*** Material provided Section Begins ***
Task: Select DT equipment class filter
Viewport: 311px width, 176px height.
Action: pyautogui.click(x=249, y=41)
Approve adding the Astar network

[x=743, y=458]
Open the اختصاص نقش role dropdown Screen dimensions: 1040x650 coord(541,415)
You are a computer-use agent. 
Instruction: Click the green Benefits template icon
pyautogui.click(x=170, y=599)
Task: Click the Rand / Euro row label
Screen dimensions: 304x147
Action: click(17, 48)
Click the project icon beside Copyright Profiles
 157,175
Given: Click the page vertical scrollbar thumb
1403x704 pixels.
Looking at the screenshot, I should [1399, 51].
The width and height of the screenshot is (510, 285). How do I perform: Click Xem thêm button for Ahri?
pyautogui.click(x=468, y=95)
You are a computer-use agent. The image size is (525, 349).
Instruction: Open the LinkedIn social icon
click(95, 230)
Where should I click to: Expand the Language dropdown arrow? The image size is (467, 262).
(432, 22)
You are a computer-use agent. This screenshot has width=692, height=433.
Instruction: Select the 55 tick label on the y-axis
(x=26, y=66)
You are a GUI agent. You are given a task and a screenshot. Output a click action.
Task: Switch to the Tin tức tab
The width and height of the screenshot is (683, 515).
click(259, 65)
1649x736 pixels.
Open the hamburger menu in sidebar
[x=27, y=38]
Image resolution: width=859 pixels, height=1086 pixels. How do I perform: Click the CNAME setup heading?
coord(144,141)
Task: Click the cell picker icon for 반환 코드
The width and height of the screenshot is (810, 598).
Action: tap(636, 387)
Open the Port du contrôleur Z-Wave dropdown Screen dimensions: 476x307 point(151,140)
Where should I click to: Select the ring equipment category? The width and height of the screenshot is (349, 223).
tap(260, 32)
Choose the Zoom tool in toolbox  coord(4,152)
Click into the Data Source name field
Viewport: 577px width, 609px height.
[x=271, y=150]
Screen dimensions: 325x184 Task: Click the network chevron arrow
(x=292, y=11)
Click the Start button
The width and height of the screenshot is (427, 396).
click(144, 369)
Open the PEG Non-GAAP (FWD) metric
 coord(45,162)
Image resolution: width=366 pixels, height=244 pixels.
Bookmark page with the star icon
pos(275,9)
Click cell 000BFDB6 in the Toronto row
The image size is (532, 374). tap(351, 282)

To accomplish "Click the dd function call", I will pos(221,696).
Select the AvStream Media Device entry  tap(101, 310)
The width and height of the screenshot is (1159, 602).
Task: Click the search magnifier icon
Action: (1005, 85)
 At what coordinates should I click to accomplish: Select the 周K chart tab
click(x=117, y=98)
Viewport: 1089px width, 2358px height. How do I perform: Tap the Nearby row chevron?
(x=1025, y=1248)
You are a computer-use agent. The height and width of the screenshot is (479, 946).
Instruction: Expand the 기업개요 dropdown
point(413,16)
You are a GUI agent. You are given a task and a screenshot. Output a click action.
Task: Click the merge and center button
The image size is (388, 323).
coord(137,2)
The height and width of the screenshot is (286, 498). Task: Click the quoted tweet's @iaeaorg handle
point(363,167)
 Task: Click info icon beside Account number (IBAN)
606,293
*** Material provided Section Ends ***
What is required ::
There is a line above that contains "Select the AvStream". Copy it and all later lines through the last, exactly, and leave out the rest.

Solution to the problem ::
Select the AvStream Media Device entry  tap(101, 310)
The width and height of the screenshot is (1159, 602).
Task: Click the search magnifier icon
Action: (1005, 85)
 At what coordinates should I click to accomplish: Select the 周K chart tab
click(x=117, y=98)
Viewport: 1089px width, 2358px height. How do I perform: Tap the Nearby row chevron?
(x=1025, y=1248)
You are a computer-use agent. The height and width of the screenshot is (479, 946).
Instruction: Expand the 기업개요 dropdown
point(413,16)
You are a GUI agent. You are given a task and a screenshot. Output a click action.
Task: Click the merge and center button
The image size is (388, 323).
coord(137,2)
The height and width of the screenshot is (286, 498). Task: Click the quoted tweet's @iaeaorg handle
point(363,167)
 Task: Click info icon beside Account number (IBAN)
606,293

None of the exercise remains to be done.